Published 25 February 201
The Business Times
By Kalpana Rashiwala
CapitaLand’s $869 psf ppr bid is 27% above KepLand’s
CapitaLand yesterday set a new record for 99-year-leasehold suburban condominium land, bidding $869.36 per square foot of potential gross floor area for a plum condo site near Bishan MRT Station and the group’s Junction 8 mall.
The property giant’s bid was a whopping 27 per cent or about $118 million above the next highest offer, from fellow Temasek stablemate Keppel Land, which bid $683 per square foot per plot ratio (psf ppr).
The site – one of the most attractive on the Government Land Sales (GLS) Programme – drew 19 bids in one of the best showings for a state tender for private housing land.
However, a wide spread in the bids also reflects a divergence of views on the market outlook. CapitaLand’s top bid was about 2.6 times the lowest offer of about $337 psf ppr from a unit of Hiap Hoe group.
‘The two Temasek-linked companies seem to be more optimistic than other key developers, who are familiar with this market segment,’ said Knight Frank chairman Tan Tiong Cheng.
A developer lamented: ‘On the one hand, government is trying to tame the property market and here we have two TLCs putting in the most aggressive bids at a state tender. So it leaves us wondering where property prices will go next.’
Most analysts estimate CapitaLand’s breakeven cost at about $1,300 psf.
‘The top bid for the Bishan site suggests that the developer is looking to sell the units at around $1,400 psf,’ said CBRE Research executive director Li Hiaw Ho.
Units in Centro Residences at Ang Mo Kio Central have sold at $1,200-1,400 psf, according to caveats lodged between October last year and January this year. ‘We expect the new project to be able to attract upgraders in Bishan, Toa Payoh and the nearby landed estates as well as farther afield when it is launched.’
Due to the site’s high 4.9 plot ratio (ratio of maximum gross floor area to land area), the future development can likely reach 40 storeys and residents on the upper floors can enjoy a good view as far as MacRitchie and Lower Peirce reservoirs, Mr Ho added.
Knight Frank’s Mr Tan said the 27 per cent spread between the top two bids at yesterday’s tender was the highest for a 99-year high-rise condo plot since property cooling measures were introduced by the government over the past year. ‘But this is also one of the best sites on the GLS Programme.’
Analysts said CapitaLand’s bid amount also reflects the property giant’s hunger for investments. The group’s president and CEO Liew Mun Leong said earlier this week it is looking at $5-6 billion new investments in 2011. Ironically, Mr Liew then also pointed to the risk of overpaying for sites through ‘blind tenders’ for state land sales unlike private treaty negotiations for collective sales.
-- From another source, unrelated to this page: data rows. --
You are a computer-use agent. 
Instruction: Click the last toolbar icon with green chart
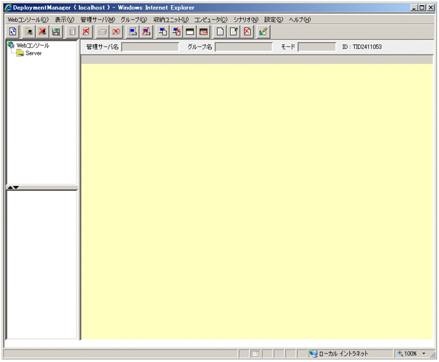(x=264, y=31)
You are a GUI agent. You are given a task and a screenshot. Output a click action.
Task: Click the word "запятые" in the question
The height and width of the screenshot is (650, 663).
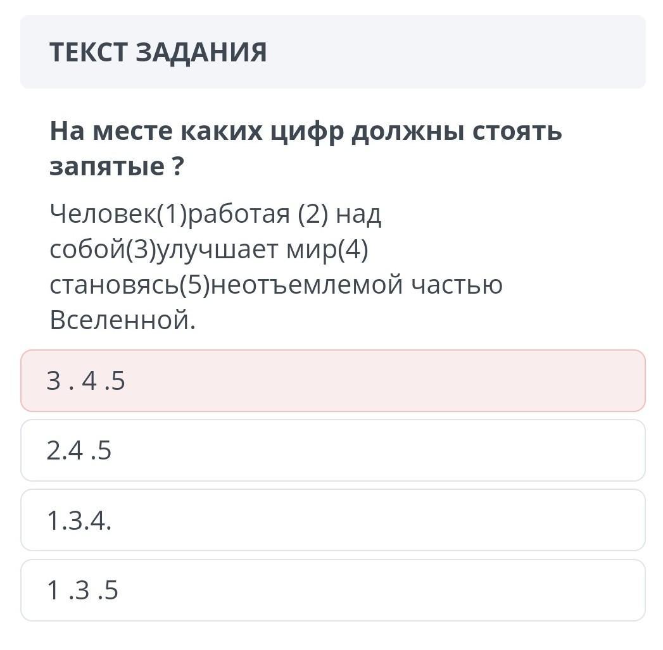[107, 166]
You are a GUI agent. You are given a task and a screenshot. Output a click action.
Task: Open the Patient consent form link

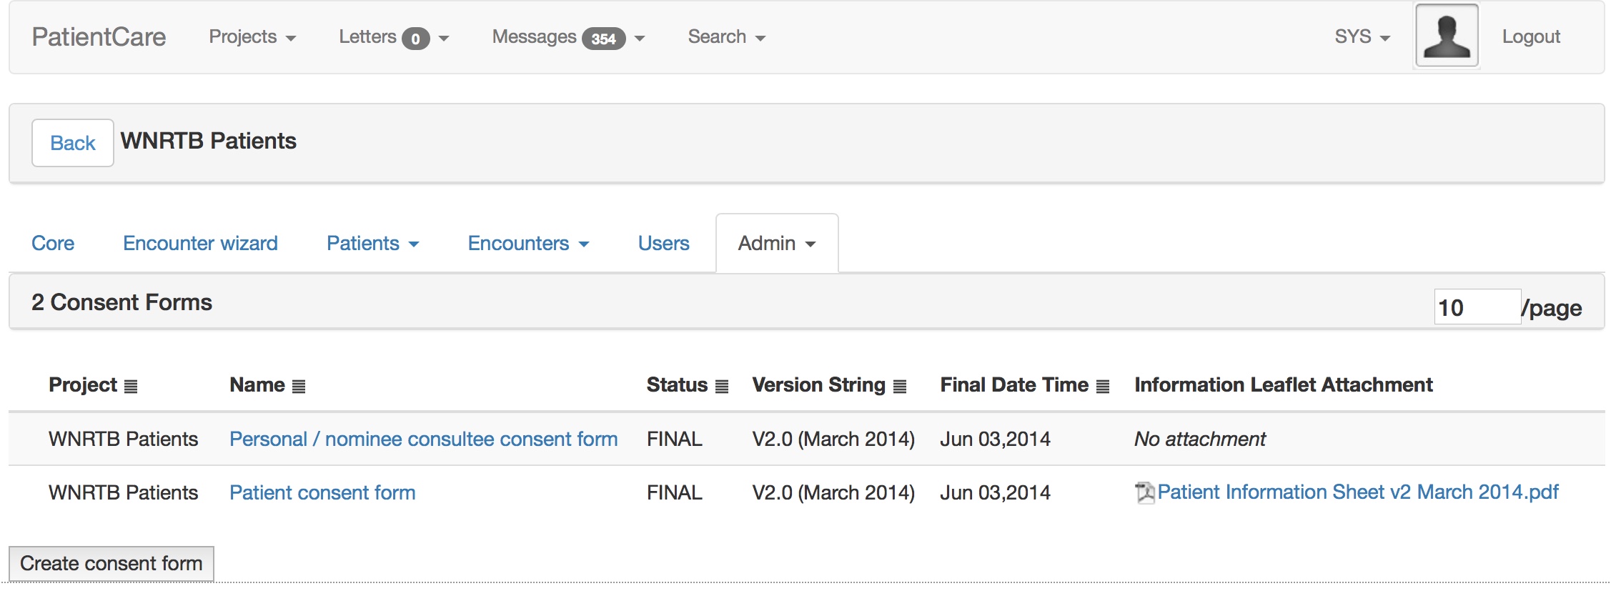(x=322, y=492)
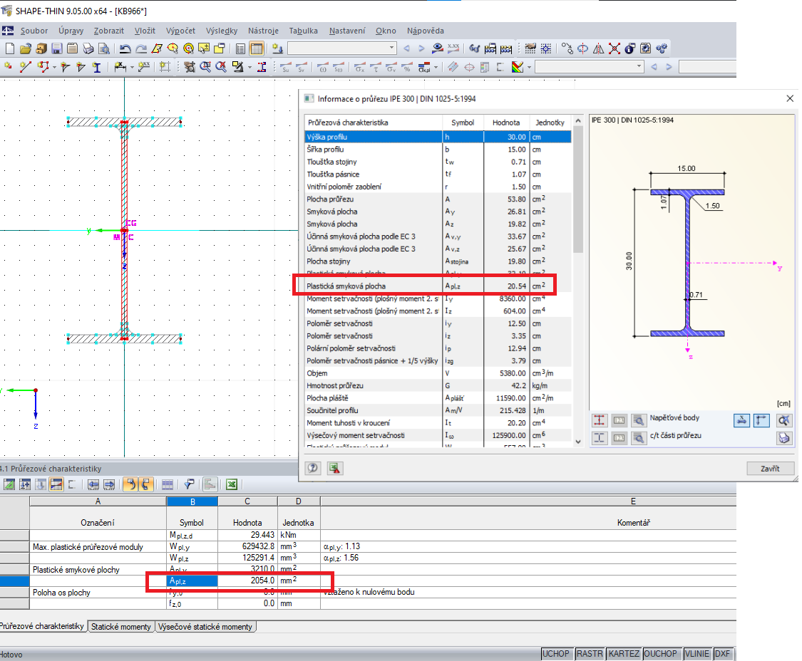The width and height of the screenshot is (802, 661).
Task: Toggle the RASTR grid status button
Action: [589, 654]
Yesterday, a CapitaLand spokesman said: ‘We are confident that the project will be well-received by homebuyers. The site is in one of the most desired residential estates in the central region of Singapore, in the heart of the popular Bishan residential area.’
The proposed development will have about 600 units and be at least 36 storeys high, she added.
Most property consultants had expected top bids to come in at around $600 psf ppr. City Developments yesterday bid at about $661 psf ppr. A consortium that includes Far East Organization, which has developed condo projects in Bishan, bid about $508 psf ppr. Sim Lian, which also has experience in the location, offered around $423 psf ppr.
Yesterday’s tender also saw new participants from overseas – Hong Kong’s Shun Tak Holdings teamed up with MCL Land to bid $575 psf ppr. Bandar Raya Developments from Malaysia partnered local developer Novelty group for a $600.54 psf ppr bid. China developers MCC Land and Qingdao Construction placed separate bids of $676 psf ppr and $633 psf ppr respectively.
The bullish top bids yesterday led SLP International executive director Nicholas Mak to suggest: ‘This may push the authorities closer to formulating more cooling measures. But they’ll probably look at the next few land tenders first.’
An analyst said: ‘These are the signs that will draw potential buyers who have been waiting on the sidelines back to the market – when they see launches doing reasonably well and bullish land bids which means prices are likely to go even higher.’
Said Urban Redevelopment Authority’s group director (land sales and administration) Marc Boey: ‘The wide spread of bids at the tender reflects the divergence of views among developers on the impact of the latest round of cooling measures on the property market going forward.
‘Bids which are towards the lower end of the range may reflect the dampening effect of the measures and greater caution.’